**Exercise requirements**
Please copy out word for word everything from the line that contains "Given: Click the New Window icon in ribbon" down to the last of the lines below, both included. Leave the pictures out of your answer.

**Dataset**
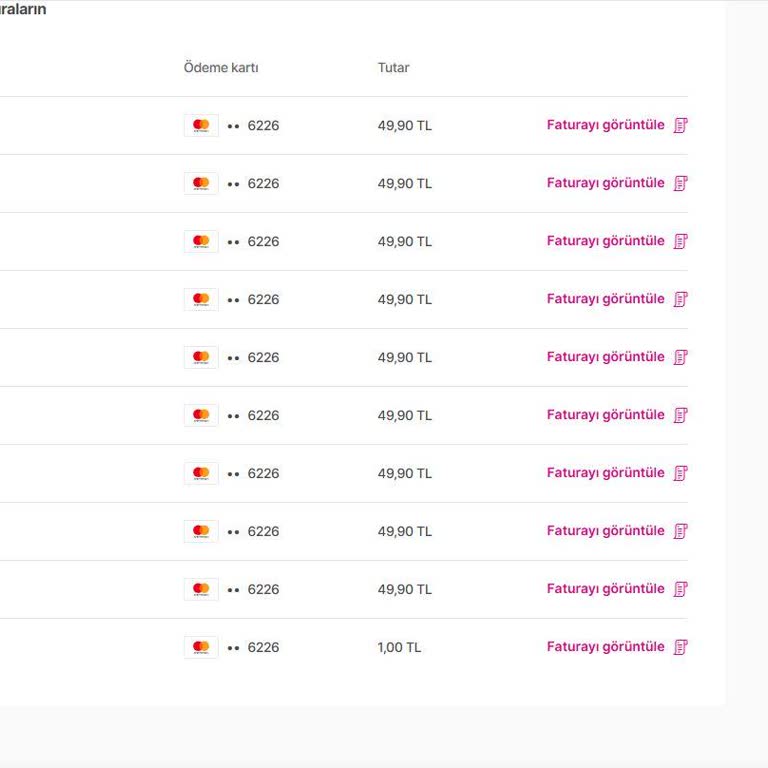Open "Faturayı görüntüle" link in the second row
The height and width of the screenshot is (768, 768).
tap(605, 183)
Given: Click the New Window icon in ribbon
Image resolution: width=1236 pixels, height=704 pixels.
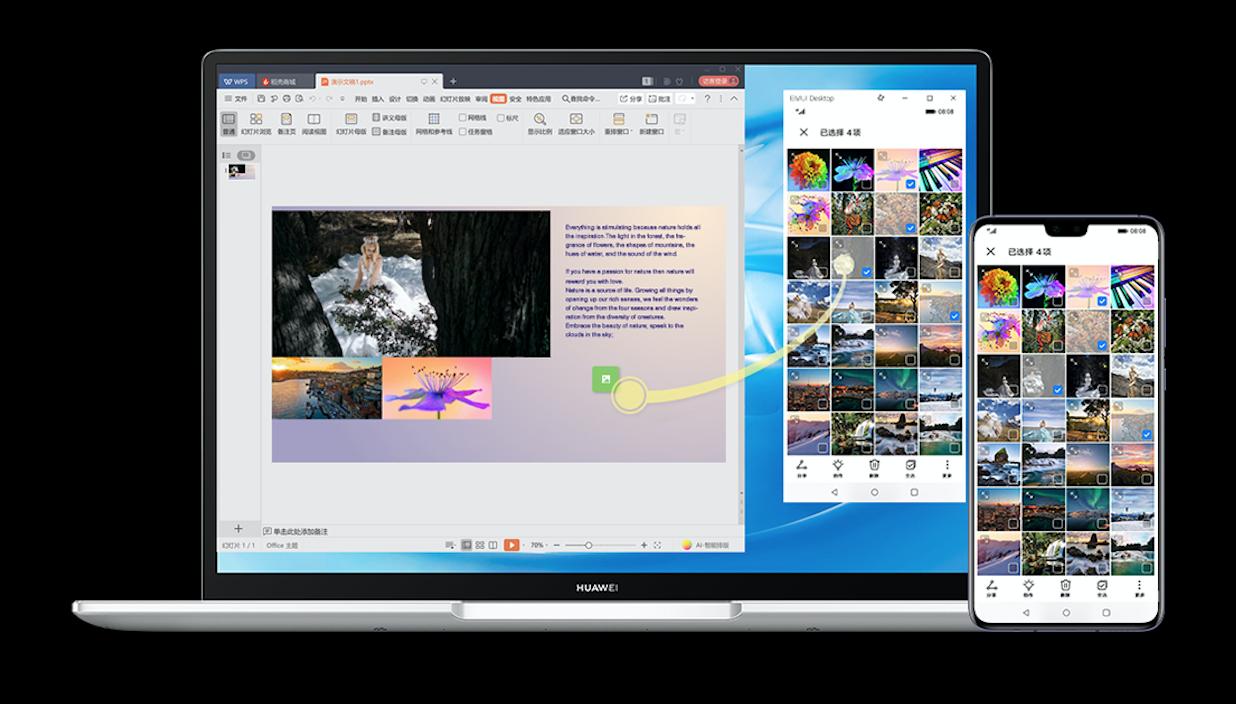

**Written response**
Given: Click the New Window icon in ribbon
Image resolution: width=1236 pixels, height=704 pixels.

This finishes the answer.